## Work required
Only the lines that hold "Identify" should be in the answer, each copied from the data below.

Collected data:
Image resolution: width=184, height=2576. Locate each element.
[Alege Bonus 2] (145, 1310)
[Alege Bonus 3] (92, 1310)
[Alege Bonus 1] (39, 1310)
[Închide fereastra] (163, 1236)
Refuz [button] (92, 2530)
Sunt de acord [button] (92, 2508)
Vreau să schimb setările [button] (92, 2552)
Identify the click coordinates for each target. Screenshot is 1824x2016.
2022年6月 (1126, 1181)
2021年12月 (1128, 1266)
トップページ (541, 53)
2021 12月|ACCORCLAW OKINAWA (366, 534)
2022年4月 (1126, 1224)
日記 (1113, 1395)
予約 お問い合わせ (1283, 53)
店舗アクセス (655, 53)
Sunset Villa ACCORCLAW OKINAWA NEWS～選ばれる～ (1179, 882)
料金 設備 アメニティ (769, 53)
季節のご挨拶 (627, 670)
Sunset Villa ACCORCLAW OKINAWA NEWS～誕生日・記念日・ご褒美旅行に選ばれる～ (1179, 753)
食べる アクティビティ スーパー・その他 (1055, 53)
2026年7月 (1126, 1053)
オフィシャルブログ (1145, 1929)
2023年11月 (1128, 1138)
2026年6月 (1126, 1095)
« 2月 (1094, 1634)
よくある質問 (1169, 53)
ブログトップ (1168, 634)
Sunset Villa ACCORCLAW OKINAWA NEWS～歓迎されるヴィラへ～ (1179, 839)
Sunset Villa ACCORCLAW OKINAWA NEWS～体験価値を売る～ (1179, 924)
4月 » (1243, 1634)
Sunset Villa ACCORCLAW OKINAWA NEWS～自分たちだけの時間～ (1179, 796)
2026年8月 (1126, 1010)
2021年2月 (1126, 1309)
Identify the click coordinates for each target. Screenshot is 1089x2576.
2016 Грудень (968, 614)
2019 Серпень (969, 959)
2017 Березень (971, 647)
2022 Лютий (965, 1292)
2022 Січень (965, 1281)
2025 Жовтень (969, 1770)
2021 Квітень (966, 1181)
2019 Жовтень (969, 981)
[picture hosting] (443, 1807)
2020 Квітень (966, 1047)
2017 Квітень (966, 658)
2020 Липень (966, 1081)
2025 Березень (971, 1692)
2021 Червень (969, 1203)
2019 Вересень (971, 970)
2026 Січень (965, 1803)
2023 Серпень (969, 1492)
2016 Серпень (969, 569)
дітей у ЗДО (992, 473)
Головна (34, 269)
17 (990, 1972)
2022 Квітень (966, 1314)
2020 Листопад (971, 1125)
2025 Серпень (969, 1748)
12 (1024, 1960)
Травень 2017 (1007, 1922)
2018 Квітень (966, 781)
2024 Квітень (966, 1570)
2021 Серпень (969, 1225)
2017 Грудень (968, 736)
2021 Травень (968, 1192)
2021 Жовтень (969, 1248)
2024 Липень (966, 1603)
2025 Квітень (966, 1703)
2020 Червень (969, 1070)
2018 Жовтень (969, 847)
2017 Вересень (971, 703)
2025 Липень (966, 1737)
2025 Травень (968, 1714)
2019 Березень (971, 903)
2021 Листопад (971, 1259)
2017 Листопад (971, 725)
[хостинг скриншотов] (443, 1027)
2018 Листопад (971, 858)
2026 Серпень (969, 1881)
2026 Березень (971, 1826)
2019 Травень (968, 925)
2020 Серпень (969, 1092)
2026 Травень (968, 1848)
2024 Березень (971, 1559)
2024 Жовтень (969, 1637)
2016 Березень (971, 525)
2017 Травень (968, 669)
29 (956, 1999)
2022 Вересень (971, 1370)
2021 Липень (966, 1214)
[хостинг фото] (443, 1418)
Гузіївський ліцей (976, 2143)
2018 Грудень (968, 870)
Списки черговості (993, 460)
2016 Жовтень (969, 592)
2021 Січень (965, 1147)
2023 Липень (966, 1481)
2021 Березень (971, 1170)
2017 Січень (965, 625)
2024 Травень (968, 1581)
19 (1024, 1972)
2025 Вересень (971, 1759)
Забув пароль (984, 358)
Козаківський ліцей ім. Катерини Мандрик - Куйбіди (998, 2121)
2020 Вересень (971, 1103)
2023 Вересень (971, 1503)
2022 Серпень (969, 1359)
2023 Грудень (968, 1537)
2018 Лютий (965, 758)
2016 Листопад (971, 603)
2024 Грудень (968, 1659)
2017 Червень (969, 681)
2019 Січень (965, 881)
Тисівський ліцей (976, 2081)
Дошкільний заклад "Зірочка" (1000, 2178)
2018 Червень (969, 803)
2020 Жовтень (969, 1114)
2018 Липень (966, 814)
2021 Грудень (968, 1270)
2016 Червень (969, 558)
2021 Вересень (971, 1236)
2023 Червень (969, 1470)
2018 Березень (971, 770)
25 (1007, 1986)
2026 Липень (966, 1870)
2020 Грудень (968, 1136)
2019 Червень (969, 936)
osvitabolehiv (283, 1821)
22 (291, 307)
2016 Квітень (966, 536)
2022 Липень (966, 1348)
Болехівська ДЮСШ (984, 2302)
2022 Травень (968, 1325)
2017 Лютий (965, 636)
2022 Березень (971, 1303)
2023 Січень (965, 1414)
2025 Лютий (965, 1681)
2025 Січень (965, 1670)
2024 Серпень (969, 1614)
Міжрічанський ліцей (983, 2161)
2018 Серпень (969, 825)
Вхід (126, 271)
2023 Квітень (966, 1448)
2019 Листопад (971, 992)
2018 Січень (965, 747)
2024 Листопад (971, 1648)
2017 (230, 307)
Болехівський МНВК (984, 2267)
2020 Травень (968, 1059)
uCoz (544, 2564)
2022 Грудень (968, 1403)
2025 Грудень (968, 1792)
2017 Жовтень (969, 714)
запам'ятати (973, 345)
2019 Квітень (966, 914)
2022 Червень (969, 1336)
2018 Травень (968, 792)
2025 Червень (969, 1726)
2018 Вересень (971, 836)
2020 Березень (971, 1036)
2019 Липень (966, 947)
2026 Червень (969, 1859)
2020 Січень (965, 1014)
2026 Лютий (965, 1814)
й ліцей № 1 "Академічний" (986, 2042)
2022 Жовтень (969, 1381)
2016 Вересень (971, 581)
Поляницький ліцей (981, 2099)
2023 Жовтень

## Result for this task
Identify the click coordinates for each target. Screenshot is 1824x2016.
Identify the click coordinates for each target. Screenshot is 1089x2576.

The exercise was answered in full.